As Joseph Conrad wrote, the Devil is unnecessary because humankind on its own is capable of every kind of wickedness, and Ils – the only foreign-language film on this list – demonstrates that to perfection. Set in Romania, it revolves around a French couple (Olivia Bonamy and Michael Cohen) who are in the middle of renovating their newly-bought house when unseen intruders steal their car, stranding them in the middle of the unfamiliar countryside in the dead of night. They’re all alone in their big, isolated house – and then the intruders break in.

Ils isn’t a long film – barely an hour and ten minutes – but it gets to work very quickly, with an opening scene that ratchets up the tension without showing a drop of blood – and remains one of the most edge-of-the-seat psychological thrillers I’ve ever seen. Just make sure all the doors and windows are securely locked before watching, and you may want to stay up a while afterwards with all the lights on…
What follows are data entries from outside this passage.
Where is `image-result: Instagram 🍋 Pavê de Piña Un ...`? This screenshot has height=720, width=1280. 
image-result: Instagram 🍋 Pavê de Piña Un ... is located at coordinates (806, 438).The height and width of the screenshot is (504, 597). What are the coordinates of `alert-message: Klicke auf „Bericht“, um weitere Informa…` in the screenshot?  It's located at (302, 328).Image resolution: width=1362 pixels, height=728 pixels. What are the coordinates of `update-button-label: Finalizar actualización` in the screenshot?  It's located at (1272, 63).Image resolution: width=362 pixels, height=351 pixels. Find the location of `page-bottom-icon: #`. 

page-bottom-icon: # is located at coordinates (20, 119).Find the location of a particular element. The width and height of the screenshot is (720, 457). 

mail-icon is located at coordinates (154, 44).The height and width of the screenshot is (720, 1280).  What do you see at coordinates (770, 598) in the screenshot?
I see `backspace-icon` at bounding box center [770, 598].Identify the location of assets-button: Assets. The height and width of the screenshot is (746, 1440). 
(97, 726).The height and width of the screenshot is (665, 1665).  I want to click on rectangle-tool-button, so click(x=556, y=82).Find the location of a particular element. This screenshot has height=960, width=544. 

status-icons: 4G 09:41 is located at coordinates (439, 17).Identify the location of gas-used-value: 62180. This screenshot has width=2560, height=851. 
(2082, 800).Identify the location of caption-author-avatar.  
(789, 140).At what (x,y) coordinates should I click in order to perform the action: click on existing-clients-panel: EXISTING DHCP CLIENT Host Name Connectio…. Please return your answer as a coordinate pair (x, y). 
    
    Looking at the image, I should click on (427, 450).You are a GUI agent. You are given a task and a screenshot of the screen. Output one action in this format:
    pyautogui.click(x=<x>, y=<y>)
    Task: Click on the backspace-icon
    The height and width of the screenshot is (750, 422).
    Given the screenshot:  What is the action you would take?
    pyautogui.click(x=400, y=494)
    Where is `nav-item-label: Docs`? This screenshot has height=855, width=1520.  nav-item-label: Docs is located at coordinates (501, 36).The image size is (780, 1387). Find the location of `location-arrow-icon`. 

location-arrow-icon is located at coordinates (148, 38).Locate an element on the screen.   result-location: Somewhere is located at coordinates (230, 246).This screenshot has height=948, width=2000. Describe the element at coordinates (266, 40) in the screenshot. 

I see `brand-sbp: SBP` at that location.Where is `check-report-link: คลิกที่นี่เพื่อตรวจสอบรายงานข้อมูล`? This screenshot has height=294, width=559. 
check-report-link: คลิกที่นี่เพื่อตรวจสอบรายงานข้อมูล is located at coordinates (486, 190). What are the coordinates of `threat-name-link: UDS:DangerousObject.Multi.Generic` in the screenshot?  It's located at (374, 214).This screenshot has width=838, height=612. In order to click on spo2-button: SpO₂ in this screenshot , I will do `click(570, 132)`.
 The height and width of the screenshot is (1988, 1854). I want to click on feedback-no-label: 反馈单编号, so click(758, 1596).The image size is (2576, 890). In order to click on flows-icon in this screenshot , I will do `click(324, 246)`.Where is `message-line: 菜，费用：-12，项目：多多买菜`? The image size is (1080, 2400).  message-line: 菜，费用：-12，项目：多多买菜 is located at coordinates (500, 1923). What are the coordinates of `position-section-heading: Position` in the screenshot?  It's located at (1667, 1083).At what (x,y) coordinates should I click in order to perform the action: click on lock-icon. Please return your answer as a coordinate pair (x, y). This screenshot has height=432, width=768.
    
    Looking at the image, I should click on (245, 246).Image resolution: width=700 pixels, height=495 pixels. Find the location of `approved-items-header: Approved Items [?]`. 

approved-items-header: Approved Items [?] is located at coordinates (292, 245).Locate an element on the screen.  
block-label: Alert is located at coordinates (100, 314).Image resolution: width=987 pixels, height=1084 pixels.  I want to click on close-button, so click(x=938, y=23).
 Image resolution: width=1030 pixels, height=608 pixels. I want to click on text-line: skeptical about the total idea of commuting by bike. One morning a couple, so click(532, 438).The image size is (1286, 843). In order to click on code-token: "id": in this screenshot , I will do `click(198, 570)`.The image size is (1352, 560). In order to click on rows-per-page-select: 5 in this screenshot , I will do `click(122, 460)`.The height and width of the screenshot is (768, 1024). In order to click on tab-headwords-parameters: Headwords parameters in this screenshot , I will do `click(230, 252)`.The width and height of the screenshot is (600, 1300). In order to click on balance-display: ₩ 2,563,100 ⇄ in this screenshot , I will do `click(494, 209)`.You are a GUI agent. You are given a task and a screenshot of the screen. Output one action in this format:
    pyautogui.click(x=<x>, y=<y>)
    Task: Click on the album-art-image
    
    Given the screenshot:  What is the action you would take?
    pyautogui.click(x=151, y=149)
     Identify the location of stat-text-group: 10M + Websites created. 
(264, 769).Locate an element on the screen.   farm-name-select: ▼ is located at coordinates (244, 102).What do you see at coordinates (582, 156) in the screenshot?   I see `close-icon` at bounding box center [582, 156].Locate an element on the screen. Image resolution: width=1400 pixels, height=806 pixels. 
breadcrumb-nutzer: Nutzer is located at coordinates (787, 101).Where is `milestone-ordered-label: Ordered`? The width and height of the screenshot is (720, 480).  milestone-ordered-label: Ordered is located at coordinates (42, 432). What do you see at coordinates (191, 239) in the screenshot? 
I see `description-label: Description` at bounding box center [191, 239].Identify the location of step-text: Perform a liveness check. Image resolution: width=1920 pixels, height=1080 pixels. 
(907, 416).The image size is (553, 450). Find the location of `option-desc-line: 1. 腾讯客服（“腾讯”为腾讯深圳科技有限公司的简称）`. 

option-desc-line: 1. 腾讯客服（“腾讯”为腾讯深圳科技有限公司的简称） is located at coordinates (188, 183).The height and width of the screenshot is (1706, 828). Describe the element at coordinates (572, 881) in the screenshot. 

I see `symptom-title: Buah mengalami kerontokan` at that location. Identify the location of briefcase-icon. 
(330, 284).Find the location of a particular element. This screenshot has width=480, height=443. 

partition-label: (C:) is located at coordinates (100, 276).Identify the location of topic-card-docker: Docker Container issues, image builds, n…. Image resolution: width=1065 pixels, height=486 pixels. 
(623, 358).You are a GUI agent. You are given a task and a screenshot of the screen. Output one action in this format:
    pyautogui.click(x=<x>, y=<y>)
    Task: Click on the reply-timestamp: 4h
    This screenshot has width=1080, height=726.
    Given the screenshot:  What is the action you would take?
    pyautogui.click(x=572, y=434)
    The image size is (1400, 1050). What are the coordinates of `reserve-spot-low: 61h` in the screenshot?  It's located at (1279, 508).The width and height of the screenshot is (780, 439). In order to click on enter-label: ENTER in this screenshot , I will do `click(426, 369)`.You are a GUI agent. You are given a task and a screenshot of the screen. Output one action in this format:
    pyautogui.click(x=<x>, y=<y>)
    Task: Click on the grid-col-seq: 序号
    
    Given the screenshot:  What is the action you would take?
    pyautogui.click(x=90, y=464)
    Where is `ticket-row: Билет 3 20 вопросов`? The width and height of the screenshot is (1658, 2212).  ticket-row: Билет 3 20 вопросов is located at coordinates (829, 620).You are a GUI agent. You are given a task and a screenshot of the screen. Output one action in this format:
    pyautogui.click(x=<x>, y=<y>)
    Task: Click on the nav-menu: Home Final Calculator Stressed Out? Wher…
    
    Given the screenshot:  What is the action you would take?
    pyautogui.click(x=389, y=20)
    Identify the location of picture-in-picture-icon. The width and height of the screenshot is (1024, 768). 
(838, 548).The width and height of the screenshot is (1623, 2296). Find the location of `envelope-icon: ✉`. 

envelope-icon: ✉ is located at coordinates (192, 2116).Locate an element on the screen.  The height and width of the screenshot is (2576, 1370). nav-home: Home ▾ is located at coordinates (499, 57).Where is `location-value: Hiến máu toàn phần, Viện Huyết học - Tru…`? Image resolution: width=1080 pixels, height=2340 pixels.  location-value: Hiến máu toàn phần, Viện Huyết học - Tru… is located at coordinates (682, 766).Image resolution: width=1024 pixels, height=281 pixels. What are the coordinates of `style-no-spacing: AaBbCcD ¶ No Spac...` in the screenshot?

The Ghoul (1975, dir. Freddie Francis)

Sometimes you want a classic, something from the days of Hammer and Amicus. If so, seek out this lesser-known gem starring the one and only Peter Cushing and a terrific supporting cast: Alexandra Bastedo, Veronica Carlson, Ian McCulloch, and – in one of his first film roles – an excellently creepy John Hurt. In 1920s England, four young flappers (the film was shot on sets left over from a production of The Great Gatsby) attempt to race to the coast, but one of the cars gets lost and runs out of petrol on a mist-ershrouded moor. Going for help, the young woman finds an old house, occupied by Dr Laurence (Cushing,) a man with a haunted past and a dark secret lurking in an upstairs room. What could easily have been a run-of-the-mill B-movie is elevated by the atmosphere and the performances. Cushing had recently lost his wife, making the grief that haunts his character so real it reduced members of the film crew to tears.